──────── SUPPLIED RECORDS ────────
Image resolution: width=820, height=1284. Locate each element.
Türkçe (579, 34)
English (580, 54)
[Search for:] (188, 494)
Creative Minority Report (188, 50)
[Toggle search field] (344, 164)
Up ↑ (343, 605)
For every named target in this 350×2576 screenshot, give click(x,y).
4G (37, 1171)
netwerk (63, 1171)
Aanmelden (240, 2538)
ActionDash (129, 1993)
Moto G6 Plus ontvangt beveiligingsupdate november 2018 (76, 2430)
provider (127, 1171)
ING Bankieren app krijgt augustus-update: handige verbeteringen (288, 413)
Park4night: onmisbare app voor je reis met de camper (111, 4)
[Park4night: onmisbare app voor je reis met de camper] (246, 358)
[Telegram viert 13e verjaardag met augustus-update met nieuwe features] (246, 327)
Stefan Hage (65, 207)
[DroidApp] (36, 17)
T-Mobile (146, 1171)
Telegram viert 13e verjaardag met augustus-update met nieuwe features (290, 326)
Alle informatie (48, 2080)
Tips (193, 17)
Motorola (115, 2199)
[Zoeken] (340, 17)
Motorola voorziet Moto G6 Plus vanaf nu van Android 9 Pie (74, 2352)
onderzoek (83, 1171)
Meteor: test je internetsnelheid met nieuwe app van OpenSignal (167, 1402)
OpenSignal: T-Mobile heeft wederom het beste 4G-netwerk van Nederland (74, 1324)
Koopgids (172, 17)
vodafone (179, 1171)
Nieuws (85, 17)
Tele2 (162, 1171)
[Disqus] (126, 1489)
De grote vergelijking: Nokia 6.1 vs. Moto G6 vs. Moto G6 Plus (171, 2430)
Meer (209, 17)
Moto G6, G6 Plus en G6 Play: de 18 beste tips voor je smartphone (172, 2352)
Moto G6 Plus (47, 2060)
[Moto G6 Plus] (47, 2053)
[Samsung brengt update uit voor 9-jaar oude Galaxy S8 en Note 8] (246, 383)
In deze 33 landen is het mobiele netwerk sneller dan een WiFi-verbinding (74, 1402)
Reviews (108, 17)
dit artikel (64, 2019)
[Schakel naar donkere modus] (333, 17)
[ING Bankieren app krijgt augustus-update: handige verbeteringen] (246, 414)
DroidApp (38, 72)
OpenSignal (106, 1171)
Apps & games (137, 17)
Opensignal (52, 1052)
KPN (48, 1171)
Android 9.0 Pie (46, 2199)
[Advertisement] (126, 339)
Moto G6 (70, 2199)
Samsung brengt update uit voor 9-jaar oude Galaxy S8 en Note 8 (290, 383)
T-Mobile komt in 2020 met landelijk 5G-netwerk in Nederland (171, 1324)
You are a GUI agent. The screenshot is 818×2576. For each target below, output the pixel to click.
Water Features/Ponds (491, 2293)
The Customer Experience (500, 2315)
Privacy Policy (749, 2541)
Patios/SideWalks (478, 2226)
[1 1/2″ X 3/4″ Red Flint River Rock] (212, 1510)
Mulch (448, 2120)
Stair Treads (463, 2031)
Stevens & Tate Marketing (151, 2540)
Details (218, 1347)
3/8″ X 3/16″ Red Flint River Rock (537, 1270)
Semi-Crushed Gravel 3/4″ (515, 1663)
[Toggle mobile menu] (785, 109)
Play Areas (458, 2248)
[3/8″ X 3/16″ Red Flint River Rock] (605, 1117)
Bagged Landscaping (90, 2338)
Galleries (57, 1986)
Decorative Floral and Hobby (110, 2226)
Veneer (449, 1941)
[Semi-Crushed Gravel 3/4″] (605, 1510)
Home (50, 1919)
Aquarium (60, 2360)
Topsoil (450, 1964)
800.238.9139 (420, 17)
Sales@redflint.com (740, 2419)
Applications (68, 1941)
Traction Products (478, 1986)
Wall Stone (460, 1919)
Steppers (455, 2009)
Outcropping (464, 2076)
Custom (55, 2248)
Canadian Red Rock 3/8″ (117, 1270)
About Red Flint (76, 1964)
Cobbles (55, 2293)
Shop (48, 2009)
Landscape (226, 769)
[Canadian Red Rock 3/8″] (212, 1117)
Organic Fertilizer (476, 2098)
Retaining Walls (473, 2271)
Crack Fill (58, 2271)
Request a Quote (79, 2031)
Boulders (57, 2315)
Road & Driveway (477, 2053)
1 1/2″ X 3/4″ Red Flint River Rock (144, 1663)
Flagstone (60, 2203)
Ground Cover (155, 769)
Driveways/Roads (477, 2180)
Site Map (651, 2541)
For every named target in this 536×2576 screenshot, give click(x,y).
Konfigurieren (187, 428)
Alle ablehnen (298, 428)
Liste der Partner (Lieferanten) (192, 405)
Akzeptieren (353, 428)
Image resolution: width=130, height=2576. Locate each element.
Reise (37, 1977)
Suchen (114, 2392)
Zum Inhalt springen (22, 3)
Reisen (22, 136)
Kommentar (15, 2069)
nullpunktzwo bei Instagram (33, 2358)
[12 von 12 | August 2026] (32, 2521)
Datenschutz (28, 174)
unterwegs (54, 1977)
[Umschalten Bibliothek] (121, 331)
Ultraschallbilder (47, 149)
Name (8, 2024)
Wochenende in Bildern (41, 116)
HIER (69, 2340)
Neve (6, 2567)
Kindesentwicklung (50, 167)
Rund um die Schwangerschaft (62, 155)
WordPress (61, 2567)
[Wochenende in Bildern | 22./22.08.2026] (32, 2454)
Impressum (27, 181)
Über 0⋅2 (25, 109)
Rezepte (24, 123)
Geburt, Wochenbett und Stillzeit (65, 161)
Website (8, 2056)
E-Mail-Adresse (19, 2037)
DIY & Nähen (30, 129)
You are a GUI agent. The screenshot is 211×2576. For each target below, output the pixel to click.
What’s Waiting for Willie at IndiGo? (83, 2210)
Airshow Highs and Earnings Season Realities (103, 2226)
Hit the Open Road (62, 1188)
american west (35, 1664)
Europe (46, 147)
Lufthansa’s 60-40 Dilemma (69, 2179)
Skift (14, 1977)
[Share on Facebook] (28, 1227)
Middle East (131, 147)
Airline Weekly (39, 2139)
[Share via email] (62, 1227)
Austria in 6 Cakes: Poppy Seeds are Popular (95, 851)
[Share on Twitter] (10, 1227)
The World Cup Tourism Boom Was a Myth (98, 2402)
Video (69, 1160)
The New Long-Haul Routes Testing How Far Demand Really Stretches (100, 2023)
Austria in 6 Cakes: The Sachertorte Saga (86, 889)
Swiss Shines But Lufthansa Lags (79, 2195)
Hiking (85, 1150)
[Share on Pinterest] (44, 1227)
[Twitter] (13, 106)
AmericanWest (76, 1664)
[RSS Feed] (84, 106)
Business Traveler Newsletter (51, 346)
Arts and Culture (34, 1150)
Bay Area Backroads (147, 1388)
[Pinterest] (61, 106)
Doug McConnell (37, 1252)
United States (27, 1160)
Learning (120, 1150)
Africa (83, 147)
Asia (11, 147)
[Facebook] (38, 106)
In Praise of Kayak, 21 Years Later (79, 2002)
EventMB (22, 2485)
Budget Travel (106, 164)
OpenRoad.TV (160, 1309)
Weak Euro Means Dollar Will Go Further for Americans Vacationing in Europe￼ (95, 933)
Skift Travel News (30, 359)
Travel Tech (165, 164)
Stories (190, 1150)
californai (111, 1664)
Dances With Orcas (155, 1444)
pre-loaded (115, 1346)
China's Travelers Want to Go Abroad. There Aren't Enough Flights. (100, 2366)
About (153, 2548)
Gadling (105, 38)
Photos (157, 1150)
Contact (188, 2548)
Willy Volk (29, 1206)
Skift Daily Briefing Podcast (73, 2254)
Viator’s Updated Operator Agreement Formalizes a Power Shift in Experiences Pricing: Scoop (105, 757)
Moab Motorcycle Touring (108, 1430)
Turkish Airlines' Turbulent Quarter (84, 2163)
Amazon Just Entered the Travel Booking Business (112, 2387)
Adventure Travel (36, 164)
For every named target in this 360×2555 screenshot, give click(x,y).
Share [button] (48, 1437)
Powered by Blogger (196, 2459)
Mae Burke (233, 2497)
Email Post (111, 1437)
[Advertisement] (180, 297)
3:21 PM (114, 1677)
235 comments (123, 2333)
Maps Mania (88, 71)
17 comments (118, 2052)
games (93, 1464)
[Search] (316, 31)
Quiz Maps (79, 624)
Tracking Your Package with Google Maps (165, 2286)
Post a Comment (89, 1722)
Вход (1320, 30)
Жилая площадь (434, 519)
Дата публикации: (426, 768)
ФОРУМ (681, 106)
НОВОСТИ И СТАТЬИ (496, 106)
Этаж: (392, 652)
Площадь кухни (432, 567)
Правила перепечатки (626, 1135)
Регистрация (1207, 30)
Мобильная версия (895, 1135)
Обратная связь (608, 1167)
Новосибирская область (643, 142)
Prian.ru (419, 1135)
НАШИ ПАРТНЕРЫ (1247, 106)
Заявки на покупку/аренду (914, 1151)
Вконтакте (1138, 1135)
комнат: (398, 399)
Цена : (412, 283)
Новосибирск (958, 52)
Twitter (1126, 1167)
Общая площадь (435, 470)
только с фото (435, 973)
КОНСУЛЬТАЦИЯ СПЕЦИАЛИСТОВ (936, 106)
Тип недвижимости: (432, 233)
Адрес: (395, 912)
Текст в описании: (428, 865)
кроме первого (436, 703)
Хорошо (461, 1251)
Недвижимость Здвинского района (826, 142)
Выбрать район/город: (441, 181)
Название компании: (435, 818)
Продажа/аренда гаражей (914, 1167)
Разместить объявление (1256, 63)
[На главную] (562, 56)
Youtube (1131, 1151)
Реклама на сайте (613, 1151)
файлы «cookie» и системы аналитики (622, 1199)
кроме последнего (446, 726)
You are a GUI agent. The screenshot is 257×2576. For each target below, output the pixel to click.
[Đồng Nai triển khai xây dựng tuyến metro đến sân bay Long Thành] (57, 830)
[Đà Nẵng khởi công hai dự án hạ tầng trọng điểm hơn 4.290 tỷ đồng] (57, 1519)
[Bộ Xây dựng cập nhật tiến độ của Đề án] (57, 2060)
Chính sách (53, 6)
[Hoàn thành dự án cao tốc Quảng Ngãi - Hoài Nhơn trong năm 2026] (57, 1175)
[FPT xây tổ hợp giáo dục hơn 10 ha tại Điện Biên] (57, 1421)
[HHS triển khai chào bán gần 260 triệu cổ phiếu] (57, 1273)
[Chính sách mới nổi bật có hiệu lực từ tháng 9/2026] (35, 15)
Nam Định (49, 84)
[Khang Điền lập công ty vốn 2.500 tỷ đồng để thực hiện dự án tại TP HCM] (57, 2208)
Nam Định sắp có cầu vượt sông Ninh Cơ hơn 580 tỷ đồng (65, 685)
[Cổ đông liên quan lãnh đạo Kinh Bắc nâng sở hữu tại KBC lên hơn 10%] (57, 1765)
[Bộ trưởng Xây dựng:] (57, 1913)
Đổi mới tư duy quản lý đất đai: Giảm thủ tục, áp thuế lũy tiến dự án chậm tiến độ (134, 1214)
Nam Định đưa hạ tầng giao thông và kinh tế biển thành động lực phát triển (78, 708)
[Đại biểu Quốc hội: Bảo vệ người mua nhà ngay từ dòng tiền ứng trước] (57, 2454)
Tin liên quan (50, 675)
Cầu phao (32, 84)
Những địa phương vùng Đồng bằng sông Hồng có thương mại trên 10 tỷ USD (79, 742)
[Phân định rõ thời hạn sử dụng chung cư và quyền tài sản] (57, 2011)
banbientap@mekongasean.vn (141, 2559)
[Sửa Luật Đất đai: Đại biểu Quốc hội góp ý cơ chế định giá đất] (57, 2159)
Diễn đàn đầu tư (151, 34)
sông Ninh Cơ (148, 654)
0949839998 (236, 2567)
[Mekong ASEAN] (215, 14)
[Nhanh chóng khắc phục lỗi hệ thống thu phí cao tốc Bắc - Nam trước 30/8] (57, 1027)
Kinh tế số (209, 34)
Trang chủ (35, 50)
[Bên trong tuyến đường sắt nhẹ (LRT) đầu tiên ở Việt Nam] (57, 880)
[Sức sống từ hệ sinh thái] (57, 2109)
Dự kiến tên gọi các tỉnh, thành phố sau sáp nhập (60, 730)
────────
WORK ITEM: The expected answer is a copy of each line in the listing above that contains "sách".

ANSWER:
Chính sách (53, 6)
[Chính sách mới nổi bật có hiệu lực từ tháng 9/2026] (35, 15)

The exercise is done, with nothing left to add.